> **Records for the task**:
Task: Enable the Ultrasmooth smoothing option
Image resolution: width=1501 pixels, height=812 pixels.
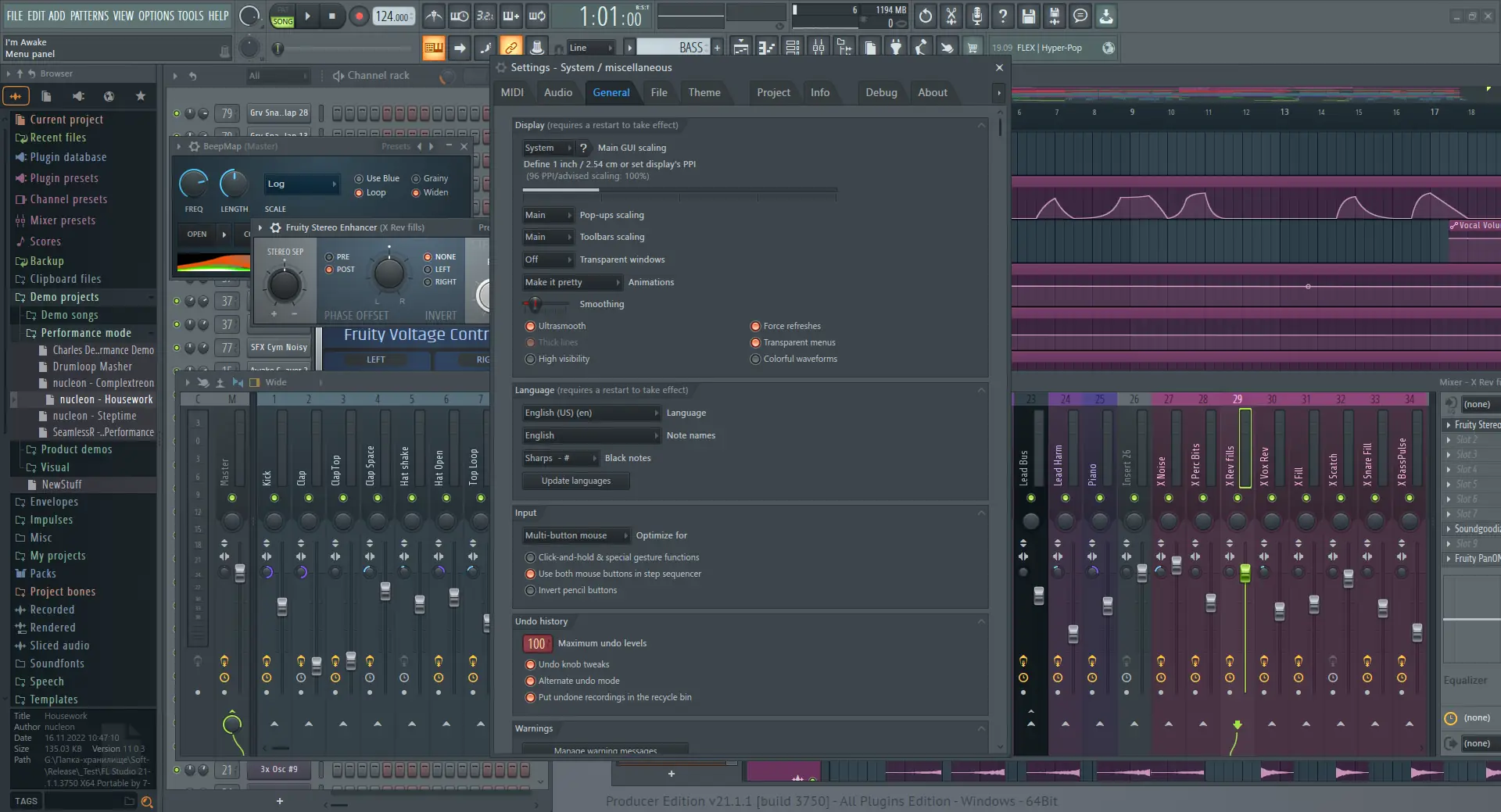Action: click(530, 326)
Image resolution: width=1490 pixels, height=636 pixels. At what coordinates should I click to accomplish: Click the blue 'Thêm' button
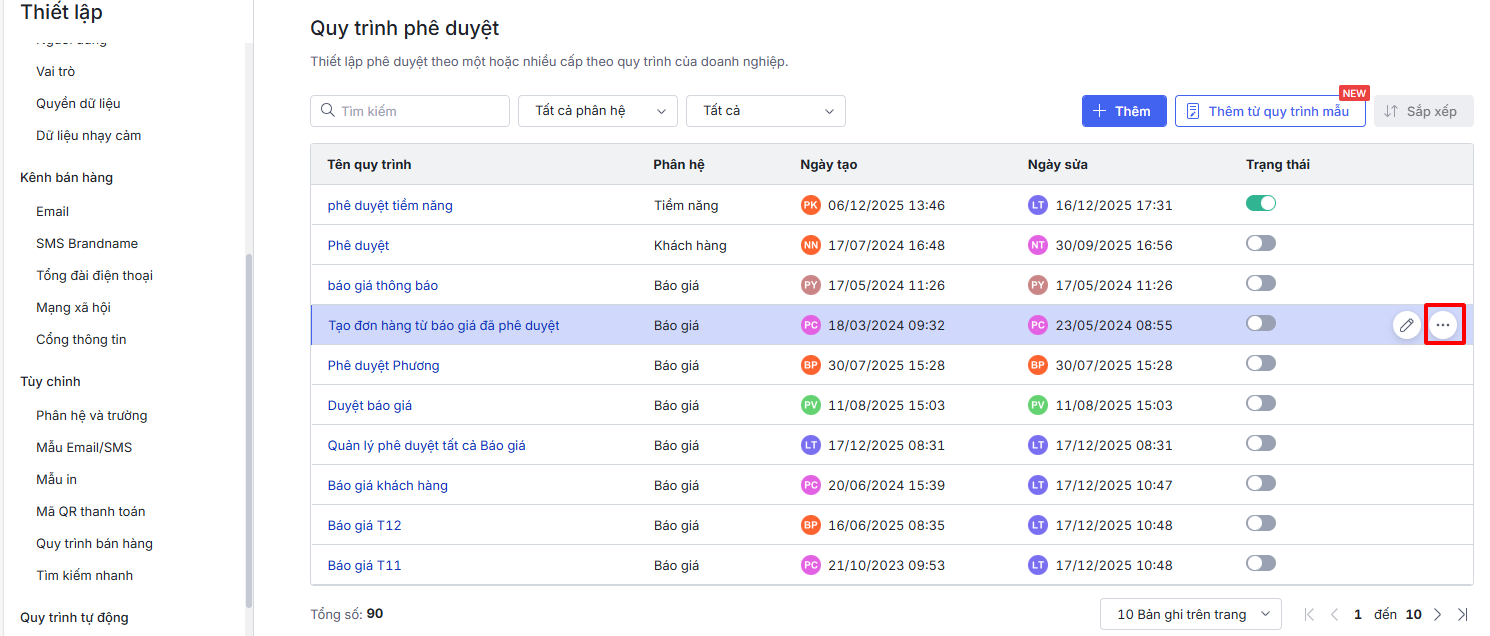pyautogui.click(x=1123, y=111)
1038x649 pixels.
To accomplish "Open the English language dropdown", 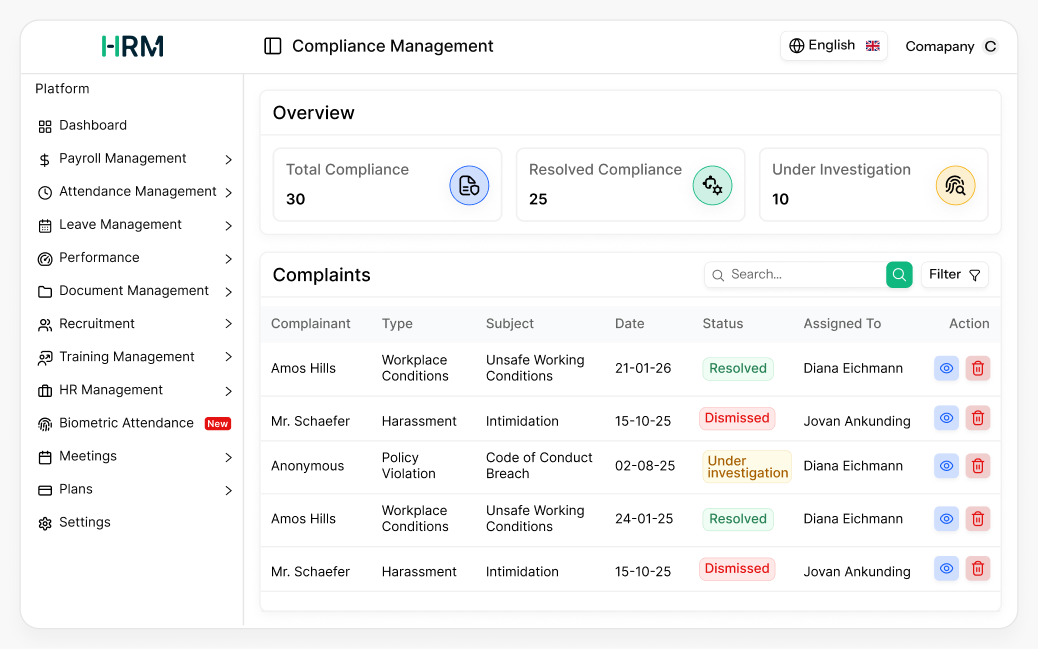I will click(x=833, y=45).
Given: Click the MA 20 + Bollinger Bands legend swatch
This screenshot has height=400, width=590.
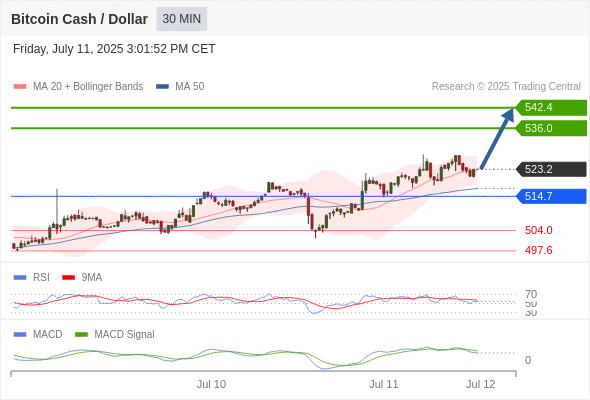Looking at the screenshot, I should click(x=20, y=87).

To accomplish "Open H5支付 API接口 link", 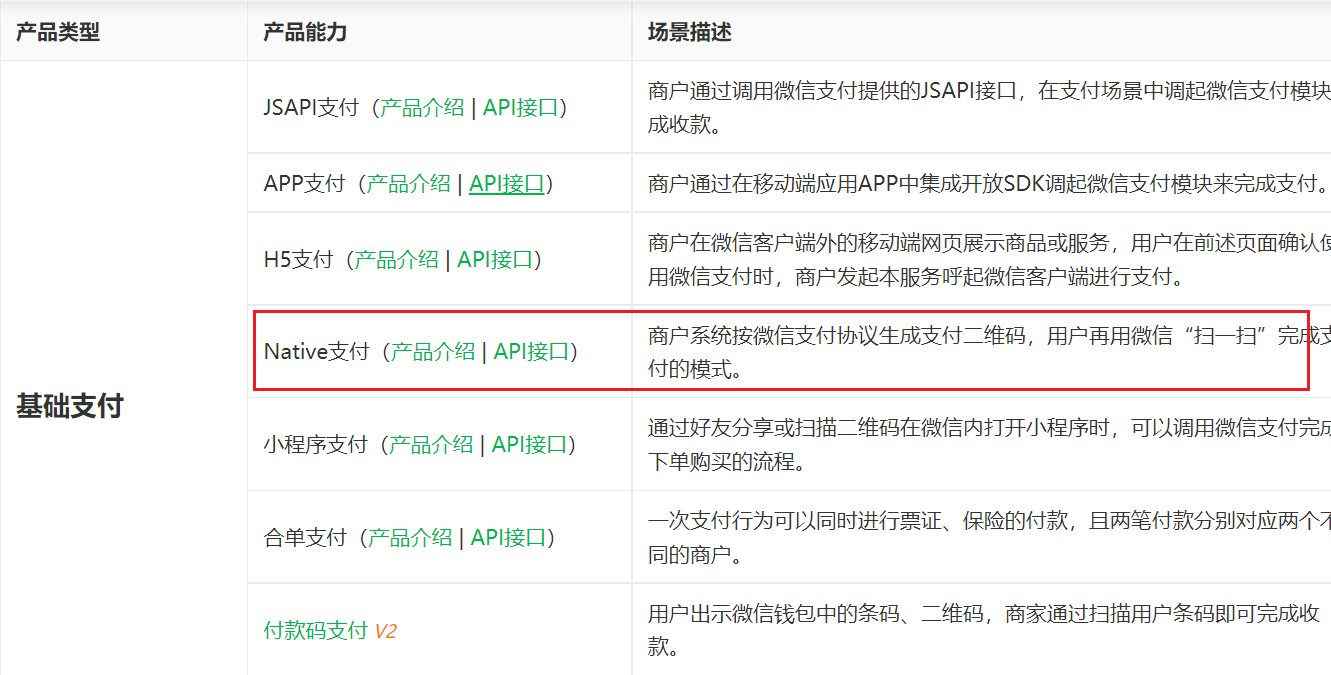I will [x=494, y=260].
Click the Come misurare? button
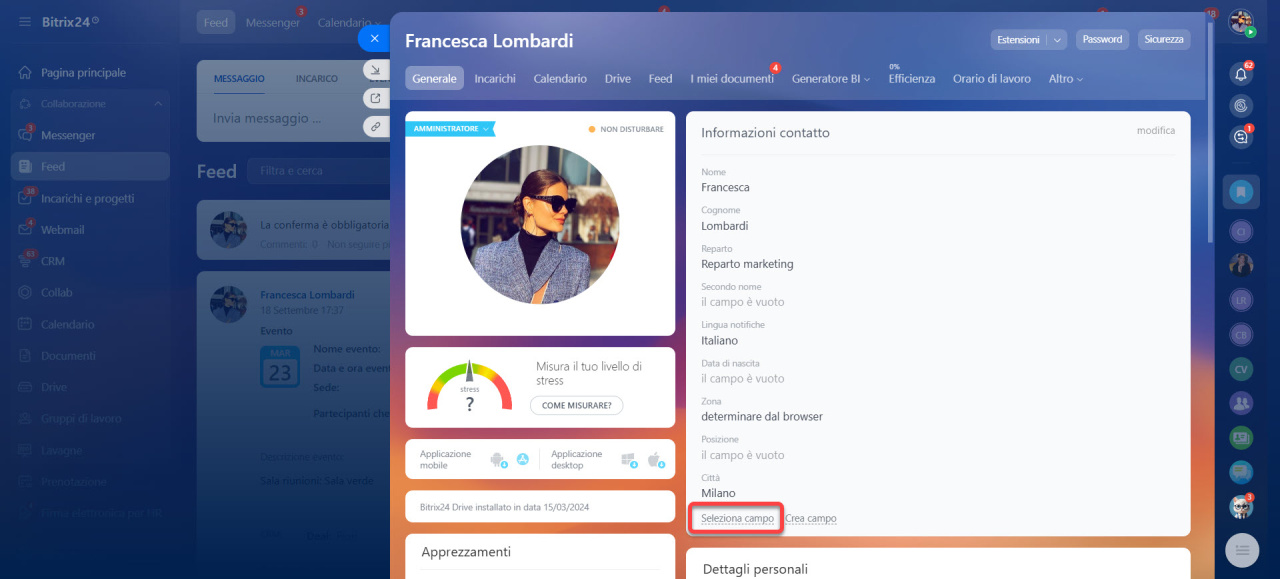 [576, 405]
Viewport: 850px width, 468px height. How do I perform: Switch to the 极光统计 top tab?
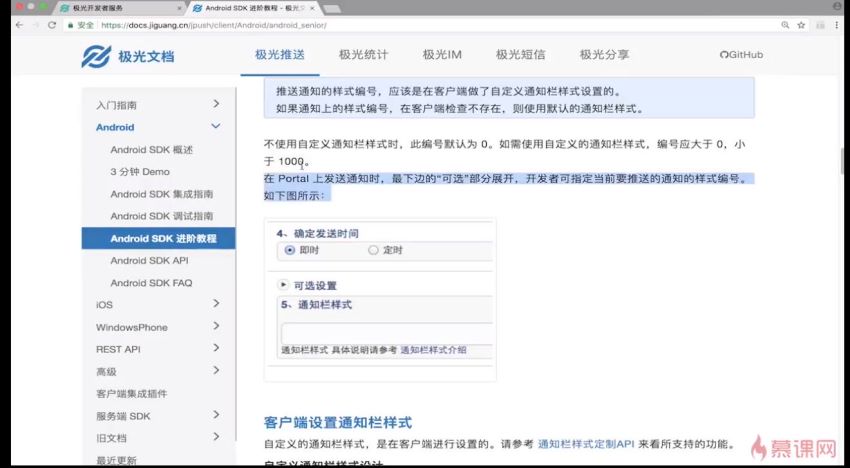[363, 55]
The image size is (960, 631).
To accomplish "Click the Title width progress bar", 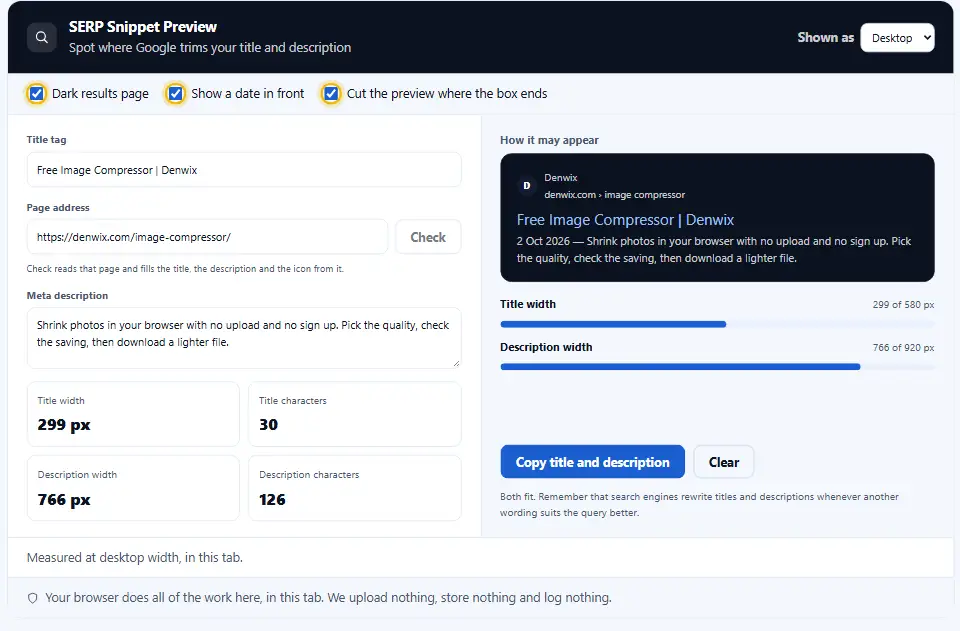I will pos(717,324).
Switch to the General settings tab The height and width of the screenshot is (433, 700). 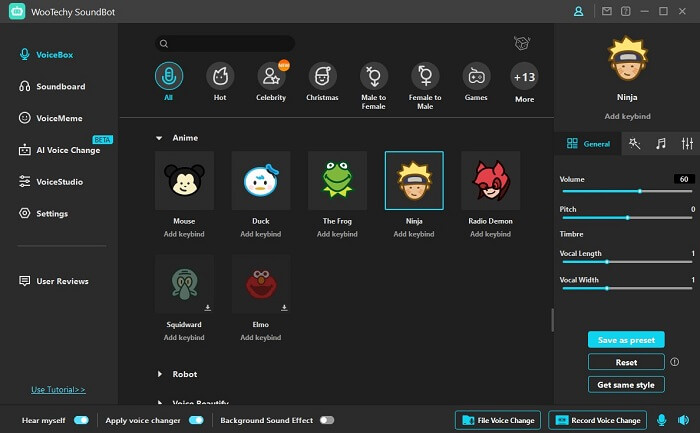[x=588, y=144]
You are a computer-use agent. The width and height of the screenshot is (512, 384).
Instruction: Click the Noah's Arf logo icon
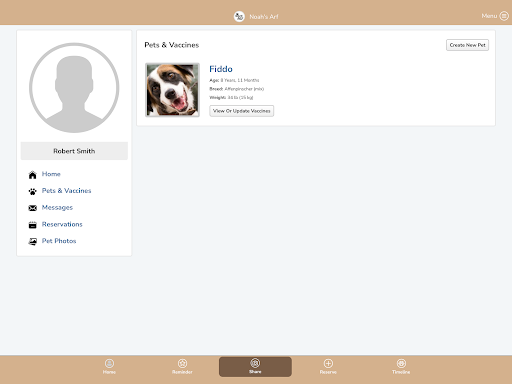click(x=239, y=16)
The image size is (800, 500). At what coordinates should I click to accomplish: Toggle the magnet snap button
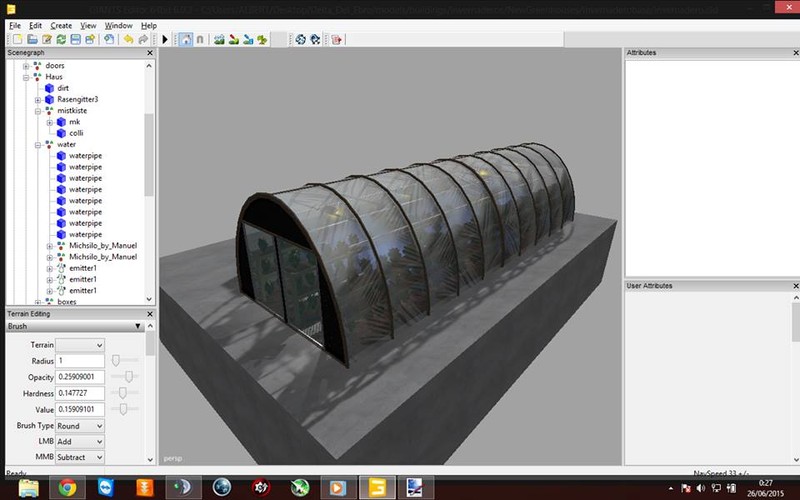pyautogui.click(x=200, y=39)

> **What is expected**: Lay out the records from their start through the line containing "Action: click(530, 326)" as a two-column CSV with the header instruction,coordinates. Give one row per instruction and its answer, put each field in quotes, replace line breaks with spaces, and leave out the pictures.

> **Written reply**:
instruction,coordinates
"Task: Enable the Ultrasmooth smoothing option Image resolution: width=1501 pixels, height=812 pixels.","Action: click(530, 326)"